## What needs to be done
Whenever a line in this data holds the word "title", report that line in full.

Saved entries
··········
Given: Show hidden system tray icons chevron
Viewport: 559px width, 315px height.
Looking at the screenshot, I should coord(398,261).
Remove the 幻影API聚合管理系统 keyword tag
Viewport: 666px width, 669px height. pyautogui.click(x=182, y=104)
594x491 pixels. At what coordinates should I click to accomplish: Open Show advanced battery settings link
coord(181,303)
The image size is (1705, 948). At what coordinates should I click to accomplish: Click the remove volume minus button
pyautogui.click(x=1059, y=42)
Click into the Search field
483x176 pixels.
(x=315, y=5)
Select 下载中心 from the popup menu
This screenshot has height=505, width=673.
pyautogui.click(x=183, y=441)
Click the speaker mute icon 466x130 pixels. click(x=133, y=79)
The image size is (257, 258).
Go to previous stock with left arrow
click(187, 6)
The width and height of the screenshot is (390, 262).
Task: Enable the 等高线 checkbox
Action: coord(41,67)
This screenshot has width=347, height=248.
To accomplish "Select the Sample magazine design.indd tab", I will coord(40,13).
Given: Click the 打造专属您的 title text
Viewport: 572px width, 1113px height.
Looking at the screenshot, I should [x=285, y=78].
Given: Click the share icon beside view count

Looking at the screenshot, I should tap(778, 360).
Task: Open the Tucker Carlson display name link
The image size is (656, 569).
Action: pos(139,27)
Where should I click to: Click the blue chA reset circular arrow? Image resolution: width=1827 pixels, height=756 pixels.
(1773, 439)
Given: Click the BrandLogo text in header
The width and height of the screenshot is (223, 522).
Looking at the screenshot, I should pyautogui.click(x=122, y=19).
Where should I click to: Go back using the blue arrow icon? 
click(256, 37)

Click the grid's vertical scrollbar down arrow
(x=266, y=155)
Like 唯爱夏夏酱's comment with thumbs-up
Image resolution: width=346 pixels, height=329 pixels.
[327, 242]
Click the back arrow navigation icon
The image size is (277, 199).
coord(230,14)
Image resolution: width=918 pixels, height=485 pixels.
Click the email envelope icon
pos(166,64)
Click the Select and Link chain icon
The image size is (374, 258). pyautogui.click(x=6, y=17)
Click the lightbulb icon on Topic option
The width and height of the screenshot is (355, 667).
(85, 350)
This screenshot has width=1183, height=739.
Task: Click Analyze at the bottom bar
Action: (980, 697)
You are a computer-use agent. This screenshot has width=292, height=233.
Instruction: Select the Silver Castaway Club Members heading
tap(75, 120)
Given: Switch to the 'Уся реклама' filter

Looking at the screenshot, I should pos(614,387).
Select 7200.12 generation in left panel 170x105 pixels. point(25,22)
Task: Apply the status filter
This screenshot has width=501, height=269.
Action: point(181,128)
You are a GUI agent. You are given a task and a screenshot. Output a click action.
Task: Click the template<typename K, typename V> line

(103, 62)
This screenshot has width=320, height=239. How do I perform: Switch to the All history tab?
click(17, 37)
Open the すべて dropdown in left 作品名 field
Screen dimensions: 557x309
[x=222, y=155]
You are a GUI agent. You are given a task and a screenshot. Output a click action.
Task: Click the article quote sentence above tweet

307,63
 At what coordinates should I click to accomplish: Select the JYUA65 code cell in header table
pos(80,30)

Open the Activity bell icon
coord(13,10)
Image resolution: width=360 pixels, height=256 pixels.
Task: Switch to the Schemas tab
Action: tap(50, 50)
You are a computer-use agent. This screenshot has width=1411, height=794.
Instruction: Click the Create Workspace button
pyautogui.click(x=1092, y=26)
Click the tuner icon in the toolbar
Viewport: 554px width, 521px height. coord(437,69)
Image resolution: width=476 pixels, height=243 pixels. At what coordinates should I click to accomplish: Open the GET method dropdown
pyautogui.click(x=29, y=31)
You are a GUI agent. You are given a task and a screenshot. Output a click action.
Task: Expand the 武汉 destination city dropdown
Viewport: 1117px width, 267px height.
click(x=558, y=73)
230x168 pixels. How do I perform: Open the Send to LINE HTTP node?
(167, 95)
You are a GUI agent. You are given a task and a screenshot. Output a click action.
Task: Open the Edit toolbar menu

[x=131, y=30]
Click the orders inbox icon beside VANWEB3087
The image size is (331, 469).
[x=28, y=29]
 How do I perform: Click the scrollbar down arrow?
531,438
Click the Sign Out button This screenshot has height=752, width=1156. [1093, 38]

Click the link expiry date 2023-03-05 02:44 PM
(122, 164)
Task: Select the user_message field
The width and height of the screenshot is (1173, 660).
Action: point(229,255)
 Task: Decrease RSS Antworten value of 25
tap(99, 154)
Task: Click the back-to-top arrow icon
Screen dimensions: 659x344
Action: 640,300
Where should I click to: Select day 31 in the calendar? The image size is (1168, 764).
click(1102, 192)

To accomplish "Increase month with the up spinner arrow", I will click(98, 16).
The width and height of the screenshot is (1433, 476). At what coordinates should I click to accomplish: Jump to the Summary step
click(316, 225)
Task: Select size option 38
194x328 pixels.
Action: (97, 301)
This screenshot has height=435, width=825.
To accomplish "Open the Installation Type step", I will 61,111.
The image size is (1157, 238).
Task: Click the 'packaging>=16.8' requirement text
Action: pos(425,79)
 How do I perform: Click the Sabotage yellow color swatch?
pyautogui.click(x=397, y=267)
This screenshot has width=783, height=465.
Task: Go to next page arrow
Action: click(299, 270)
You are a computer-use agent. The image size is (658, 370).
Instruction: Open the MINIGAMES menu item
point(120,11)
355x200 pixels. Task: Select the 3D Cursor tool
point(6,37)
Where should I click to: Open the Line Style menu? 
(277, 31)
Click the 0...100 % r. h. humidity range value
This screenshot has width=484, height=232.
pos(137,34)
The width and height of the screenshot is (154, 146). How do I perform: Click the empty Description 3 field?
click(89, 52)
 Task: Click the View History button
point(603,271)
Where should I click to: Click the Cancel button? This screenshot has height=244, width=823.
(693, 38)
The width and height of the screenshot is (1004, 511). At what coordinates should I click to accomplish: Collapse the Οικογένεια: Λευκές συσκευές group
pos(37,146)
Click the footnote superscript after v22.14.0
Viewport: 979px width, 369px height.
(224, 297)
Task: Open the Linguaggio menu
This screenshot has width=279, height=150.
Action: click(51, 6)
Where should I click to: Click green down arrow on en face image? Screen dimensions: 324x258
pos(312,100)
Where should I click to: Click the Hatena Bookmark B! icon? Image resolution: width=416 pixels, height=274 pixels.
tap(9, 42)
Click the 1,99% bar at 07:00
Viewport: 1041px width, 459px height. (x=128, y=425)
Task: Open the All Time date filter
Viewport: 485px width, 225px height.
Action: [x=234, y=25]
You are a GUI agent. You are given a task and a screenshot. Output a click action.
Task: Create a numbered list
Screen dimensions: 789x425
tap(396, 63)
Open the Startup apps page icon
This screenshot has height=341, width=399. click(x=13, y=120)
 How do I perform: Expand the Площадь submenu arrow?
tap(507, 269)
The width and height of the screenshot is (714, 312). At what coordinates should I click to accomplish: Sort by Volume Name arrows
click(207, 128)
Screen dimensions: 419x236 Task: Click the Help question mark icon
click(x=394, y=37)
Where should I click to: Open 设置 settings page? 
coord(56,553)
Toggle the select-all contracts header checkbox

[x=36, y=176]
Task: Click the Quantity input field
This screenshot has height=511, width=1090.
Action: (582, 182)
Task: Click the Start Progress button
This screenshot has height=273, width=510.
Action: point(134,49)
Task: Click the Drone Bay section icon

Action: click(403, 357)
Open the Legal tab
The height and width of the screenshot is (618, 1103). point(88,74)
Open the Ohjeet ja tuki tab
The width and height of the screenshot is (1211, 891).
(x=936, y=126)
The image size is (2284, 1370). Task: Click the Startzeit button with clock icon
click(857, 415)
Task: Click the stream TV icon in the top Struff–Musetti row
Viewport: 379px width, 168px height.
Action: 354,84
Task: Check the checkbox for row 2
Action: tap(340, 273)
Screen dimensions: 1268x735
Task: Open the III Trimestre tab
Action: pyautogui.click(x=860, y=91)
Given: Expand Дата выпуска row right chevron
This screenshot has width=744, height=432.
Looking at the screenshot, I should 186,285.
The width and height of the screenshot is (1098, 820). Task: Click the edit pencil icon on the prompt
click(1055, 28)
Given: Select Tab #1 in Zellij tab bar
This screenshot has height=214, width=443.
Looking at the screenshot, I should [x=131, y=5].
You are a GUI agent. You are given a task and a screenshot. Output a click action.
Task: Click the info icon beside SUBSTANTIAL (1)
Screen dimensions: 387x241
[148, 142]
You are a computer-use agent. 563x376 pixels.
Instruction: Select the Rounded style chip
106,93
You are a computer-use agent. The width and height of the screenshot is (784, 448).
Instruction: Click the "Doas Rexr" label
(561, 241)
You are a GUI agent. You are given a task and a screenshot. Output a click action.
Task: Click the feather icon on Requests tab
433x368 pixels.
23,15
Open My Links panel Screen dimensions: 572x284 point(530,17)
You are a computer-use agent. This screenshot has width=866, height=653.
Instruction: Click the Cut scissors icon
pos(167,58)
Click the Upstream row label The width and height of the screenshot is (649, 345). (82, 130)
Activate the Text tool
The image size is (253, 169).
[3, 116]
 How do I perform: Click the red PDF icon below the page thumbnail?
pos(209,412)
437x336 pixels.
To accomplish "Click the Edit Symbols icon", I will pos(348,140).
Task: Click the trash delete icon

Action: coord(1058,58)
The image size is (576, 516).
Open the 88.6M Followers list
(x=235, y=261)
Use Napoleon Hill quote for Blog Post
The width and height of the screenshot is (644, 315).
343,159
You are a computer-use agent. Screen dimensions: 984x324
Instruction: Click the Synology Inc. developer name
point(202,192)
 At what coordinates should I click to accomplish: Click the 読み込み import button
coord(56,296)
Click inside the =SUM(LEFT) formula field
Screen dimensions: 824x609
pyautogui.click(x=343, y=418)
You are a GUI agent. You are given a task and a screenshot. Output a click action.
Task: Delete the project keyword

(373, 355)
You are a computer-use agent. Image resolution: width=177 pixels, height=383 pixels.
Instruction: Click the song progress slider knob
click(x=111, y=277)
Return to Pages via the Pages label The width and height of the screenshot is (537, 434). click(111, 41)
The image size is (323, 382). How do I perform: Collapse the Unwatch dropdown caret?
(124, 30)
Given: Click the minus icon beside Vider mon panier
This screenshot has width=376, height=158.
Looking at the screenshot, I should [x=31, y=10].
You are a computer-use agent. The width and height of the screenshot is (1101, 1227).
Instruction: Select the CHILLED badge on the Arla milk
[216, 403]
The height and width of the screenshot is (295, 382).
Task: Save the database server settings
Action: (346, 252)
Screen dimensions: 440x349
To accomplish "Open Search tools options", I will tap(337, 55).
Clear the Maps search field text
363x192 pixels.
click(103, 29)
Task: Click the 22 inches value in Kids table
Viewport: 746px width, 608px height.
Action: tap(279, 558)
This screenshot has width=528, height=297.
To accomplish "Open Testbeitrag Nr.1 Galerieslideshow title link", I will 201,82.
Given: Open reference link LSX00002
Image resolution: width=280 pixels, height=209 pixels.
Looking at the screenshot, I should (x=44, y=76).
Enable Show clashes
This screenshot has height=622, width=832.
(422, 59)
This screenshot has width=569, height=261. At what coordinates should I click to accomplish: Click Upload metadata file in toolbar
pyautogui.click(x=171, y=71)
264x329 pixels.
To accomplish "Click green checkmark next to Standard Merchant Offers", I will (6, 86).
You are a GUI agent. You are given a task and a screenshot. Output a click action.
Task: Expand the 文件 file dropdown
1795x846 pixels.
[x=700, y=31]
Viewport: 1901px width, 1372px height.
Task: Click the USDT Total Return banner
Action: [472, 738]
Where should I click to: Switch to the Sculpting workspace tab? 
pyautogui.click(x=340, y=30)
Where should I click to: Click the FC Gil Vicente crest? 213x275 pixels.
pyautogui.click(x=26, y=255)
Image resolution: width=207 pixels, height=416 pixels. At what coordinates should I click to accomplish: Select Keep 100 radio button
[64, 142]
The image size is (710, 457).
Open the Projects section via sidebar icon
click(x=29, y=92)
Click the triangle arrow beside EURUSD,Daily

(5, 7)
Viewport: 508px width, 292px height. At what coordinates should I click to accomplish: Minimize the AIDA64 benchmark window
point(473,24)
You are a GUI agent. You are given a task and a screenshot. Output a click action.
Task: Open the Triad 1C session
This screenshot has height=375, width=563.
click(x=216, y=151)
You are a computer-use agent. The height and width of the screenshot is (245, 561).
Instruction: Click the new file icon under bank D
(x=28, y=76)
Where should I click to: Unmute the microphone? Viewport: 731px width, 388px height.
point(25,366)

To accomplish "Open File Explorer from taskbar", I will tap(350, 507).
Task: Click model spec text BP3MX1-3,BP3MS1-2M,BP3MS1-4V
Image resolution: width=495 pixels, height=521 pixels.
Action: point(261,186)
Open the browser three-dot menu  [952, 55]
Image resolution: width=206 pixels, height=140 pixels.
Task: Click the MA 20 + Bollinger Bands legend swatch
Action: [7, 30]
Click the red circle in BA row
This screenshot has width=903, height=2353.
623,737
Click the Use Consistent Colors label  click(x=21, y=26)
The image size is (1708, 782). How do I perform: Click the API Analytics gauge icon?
··········
## Answer section
Given: Click the 打造专属您的 title text
To accomplish "Open Testbeitrag Nr.1 Galerieslideshow title link", I will 201,82.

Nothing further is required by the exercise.